Most of these things happened slowly over the last 3 months. The cup/handle formation gives the risk/reward not unlike the one Gold just demolished to the upside.

So, a trade was put on (with plenty of room for profit and loss) worth sharing. The parallels to Gold listed above are striking on a technical, fund flow, and secular level. The asset specific reasons (Market structure, Trump Event ) are the wild cards. Win or Lose here is the recipe.

    Introduction: Bitcoin as a Trade, Not a Belief System

    This is a trade about Bitcoin—pure and simple. Not about asset class comparisons, monetary theory, or any gold-standard analogies. I’m long on Bitcoin strictly for trading purposes, not for making any ideological or “religious” statements here.

    Rationale for Increasing the Position

    When Bitcoin crossed the 73,000 mark, I expanded my position by 33%. Why? Two reasons. First, I saw what looked like a solid cup-and-handle formation—something that also came up with gold. Now, I’m no technical analyst, but I respect technical formations for their risk-reward insights. Technical analysis isn’t about mysticism; it’s about setting clear numbers and managing risk.

    Cup and Handle: Why Technical Analysis Matters Here

    Let’s be clear: technical formations are useful for defining risk-reward, even if they’re not all as classic as “cups and handles” or “head and shoulders.” I tend to see patterns like Vs and Ws, not the standard textbook stuff. But with Bitcoin, this breakout above 73,000 looked like a textbook cup and handle—a signal to act.

    Gold’s Cup and Handle level estimates….

     

    Second Reason: Reduced Clearance Time for Shorting Bitcoin

    The second reason I went long was the reduction in clearance time for Bitcoin from three days to just 12 hours. That’s significant. It means shorting Bitcoin becomes harder—similar to what’s been done with gold and silver in terms of holding prices down through rehypothecation post Basel 3 passing. Essentially, Bitcoin’s availability for shorting becomes restricted, just like in precious metals markets due to the BRICS calling back their collateral.

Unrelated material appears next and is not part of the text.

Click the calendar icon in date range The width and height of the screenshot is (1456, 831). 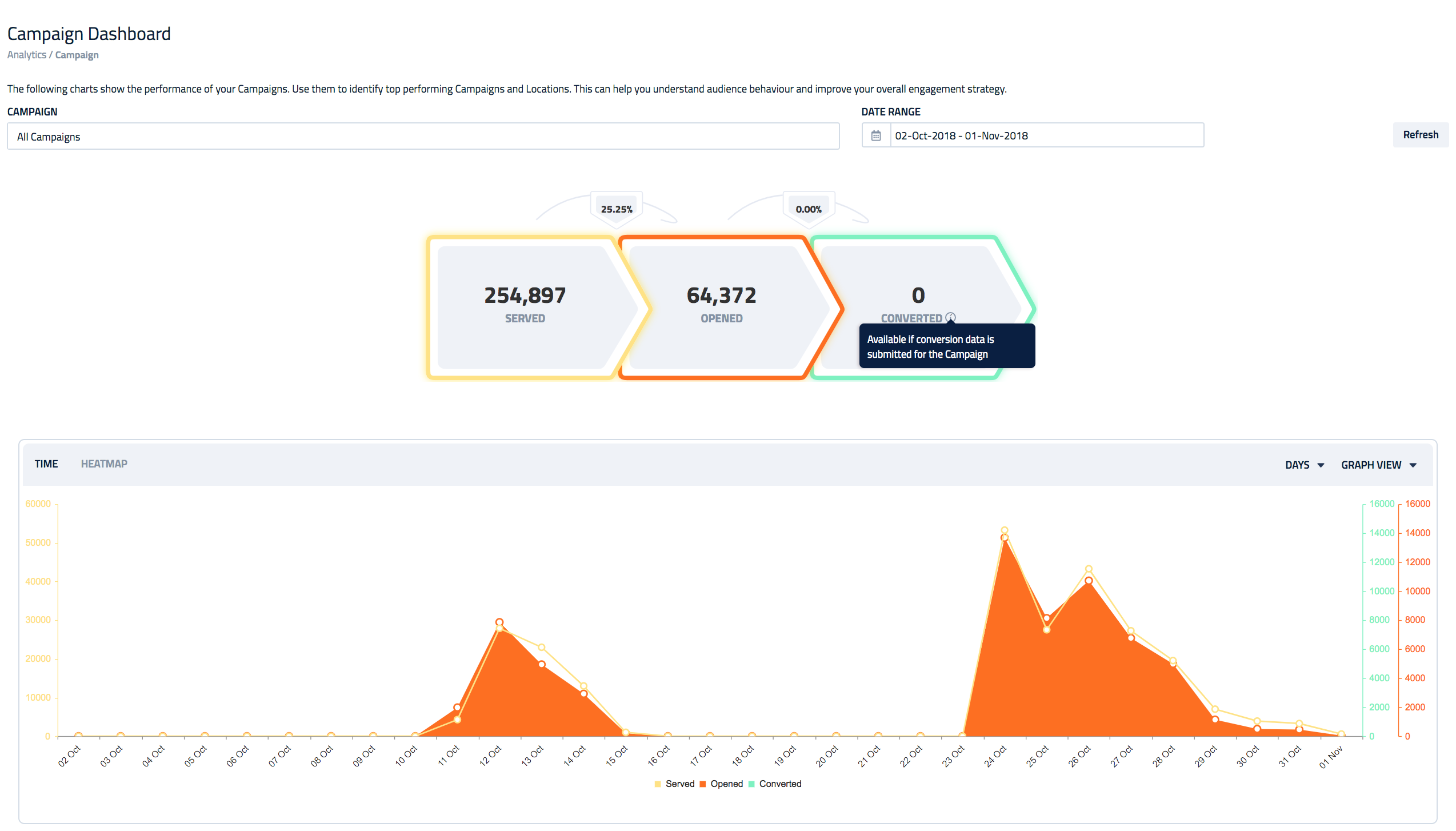[875, 135]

    Acknowledgment to Early Indicators

    Hat tip to Tyler Durden ( Not ZeroHedge TD.. his X/Twiter handle.) for spotting this BTC clearing time change early. He recognized the issue on the “bleeding edge” and was quick to highlight its impact. Knowing this, I felt better about the technical call on Bitcoin.

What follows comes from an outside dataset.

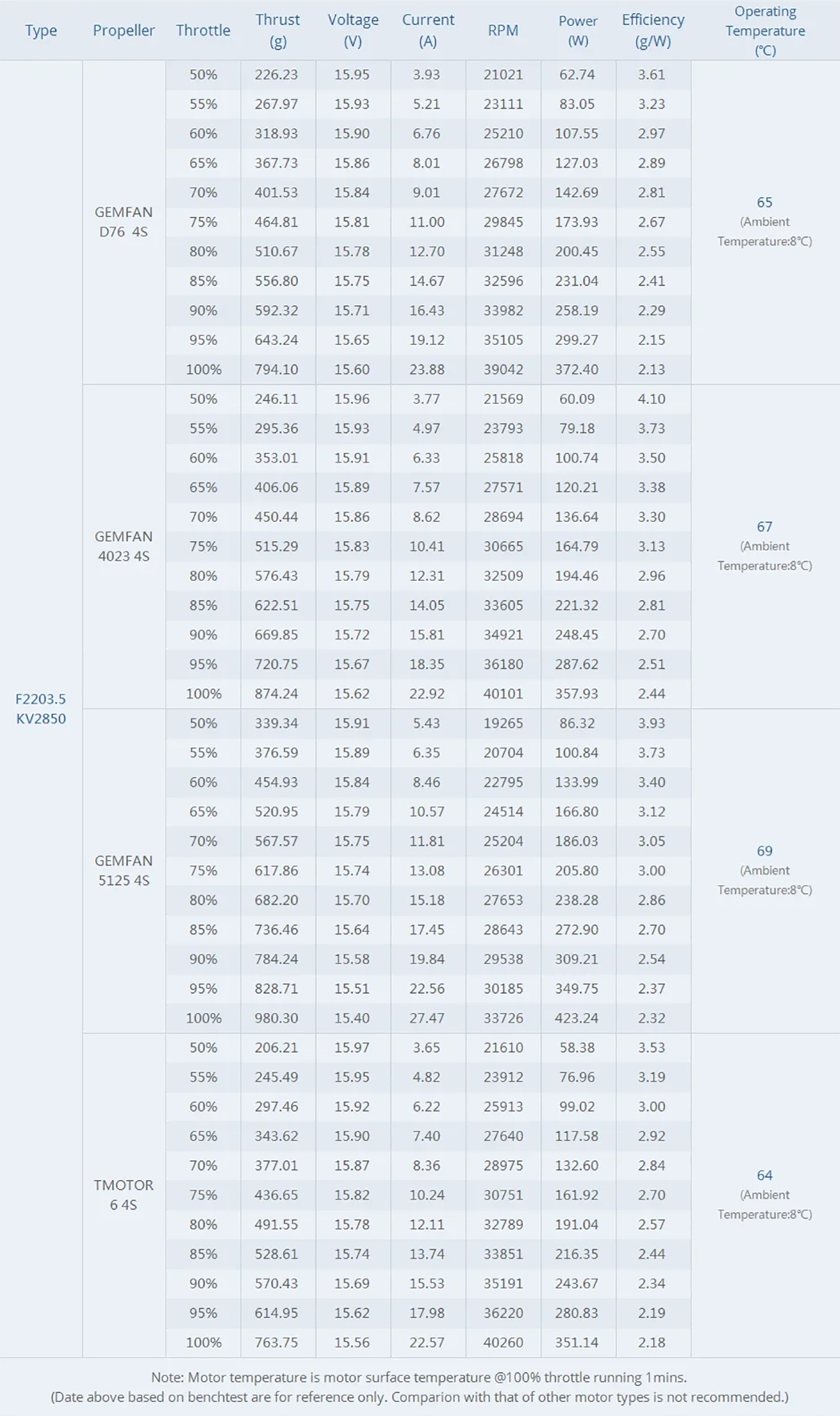The height and width of the screenshot is (1416, 840).
Task: Click the 40260 RPM value cell
Action: 503,1343
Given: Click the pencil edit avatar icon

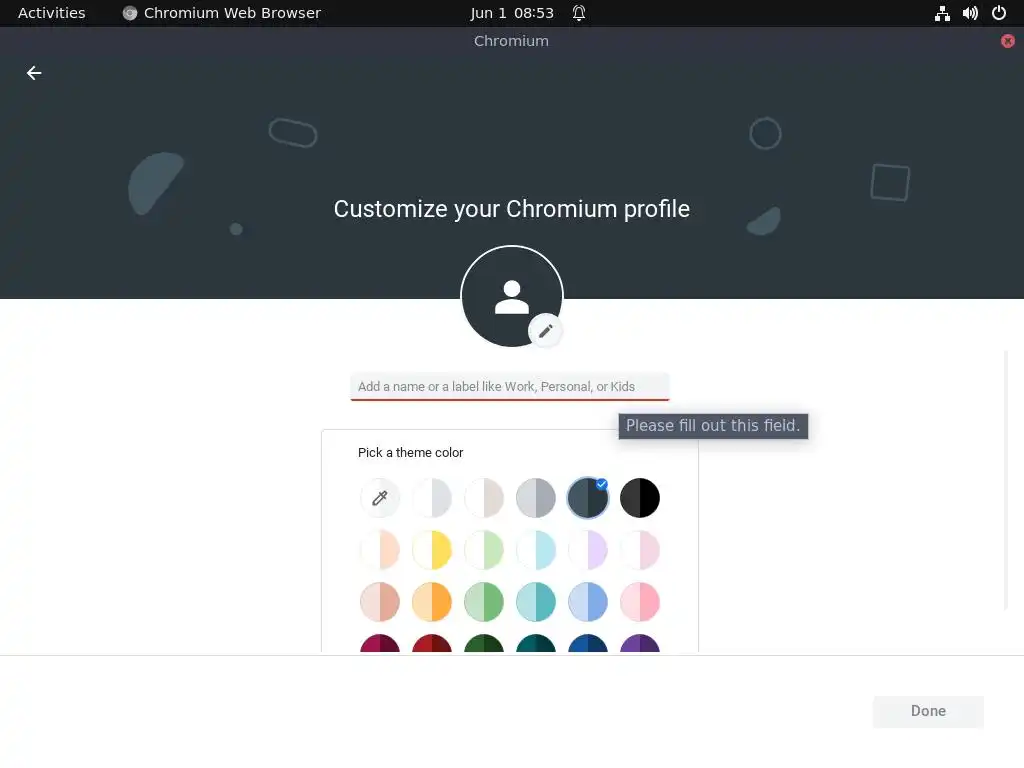Looking at the screenshot, I should pyautogui.click(x=545, y=331).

    Bitcoin’s Cup and Handle formation is just breaking out…

    Gold and Bitcoin: Parallels in Market Behavior

    This technical setup in Bitcoin reminded me of what’s been happening with gold. There’s a rhythm here—almost like gold and Bitcoin are syncing up in cycles. Look back to 2020: Bitcoin rallied along with tech stocks and inflation, then both backed off in unison. Now, gold rallied again, and Bitcoin appears to be following suit. On a quarterly or yearly view, the parallels are hard to ignore.

    Big Players’ Influence: MACD and the Bond Vigilantes

    One of the early signs  noticed in gold’s rally was the behavior of large, discretionary macro funds, or what you could call the “MACD crowd.” These aren’t algorithm-driven funds; they’re the heavyweights of speculative finance, acting independently but based on strict quantitative criteria. When an asset makes a new high on a major moving average or quarterly basis, they step in.

    Bitcoin Target Concept …

    Macro Picture: Climbing Bond Yields and Inflation Response

    Zooming out, bond yields are climbing even as Powell cuts rates, reflecting a broader strategy to combat inflation. There are two ways to fight inflation: raising short-term rates, which curbs demand, or letting long-term yields rise, signaling the market to adjust. With long yields rising, inflation concerns drive higher asset prices.

    Zoltan Pozsar’s Insight on Fighting Inflation

    Two and a half years ago, Zoltan Pozsar mentioned the need for a “Volcker moment” to truly tackle inflation. He implied letting markets become more volatile and allowing bond yields to climb, which is happening now. Bond yields have risen, and volatility has returned. It’s clear that the Fed is stepping back, letting inflation be countered by long-term bonds.